→ **About this exercise**: When you come to the line with "The image size is (1568, 713).", begin repeating; continue exactly through the final line of the records and include nothing from before.
━━ Records for the task ━━
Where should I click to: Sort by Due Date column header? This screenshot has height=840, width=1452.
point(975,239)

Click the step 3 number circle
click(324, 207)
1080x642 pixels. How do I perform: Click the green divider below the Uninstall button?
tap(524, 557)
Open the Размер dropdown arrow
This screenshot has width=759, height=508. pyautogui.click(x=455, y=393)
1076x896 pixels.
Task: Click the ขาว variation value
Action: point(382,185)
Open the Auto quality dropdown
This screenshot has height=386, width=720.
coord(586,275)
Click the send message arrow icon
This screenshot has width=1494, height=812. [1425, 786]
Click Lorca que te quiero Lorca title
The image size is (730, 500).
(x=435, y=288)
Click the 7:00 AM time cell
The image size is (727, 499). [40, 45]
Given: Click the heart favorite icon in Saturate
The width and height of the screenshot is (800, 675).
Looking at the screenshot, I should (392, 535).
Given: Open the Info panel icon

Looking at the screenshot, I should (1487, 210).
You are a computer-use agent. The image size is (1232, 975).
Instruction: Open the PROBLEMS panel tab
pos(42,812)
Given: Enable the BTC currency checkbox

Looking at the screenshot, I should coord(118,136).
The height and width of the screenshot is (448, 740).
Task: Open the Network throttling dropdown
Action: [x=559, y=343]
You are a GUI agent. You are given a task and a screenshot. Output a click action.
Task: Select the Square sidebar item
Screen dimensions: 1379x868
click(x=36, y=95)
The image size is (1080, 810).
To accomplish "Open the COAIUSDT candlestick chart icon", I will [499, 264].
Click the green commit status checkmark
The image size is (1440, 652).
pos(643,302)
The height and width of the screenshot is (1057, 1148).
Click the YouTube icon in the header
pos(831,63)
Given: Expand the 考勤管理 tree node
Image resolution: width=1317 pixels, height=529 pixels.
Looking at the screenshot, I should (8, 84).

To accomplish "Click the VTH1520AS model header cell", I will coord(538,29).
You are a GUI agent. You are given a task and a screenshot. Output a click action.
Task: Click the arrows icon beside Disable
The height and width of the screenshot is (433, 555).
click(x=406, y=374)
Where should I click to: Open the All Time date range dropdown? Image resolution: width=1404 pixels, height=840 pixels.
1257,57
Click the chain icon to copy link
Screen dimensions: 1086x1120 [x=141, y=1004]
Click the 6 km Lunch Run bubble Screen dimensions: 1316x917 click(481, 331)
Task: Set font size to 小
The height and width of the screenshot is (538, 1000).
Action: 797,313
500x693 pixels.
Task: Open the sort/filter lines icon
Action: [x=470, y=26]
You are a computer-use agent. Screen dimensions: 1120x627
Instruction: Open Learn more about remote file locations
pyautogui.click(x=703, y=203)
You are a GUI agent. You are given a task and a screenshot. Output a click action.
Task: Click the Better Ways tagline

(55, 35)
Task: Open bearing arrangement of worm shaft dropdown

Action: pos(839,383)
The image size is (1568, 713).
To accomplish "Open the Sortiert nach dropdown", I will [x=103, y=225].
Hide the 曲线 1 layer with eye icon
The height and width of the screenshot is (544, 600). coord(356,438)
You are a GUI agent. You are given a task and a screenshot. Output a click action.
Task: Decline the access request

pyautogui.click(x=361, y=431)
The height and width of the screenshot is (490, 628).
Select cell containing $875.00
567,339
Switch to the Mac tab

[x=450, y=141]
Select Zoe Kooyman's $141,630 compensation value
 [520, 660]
━━━
→ **Solution for this problem**:
The image size is (1568, 713).
To accomplish "Open the Sortiert nach dropdown", I will [x=103, y=225].
Hide the 曲线 1 layer with eye icon
The height and width of the screenshot is (544, 600). coord(356,438)
You are a GUI agent. You are given a task and a screenshot. Output a click action.
Task: Decline the access request

pyautogui.click(x=361, y=431)
The height and width of the screenshot is (490, 628).
Select cell containing $875.00
567,339
Switch to the Mac tab

[x=450, y=141]
Select Zoe Kooyman's $141,630 compensation value
 [520, 660]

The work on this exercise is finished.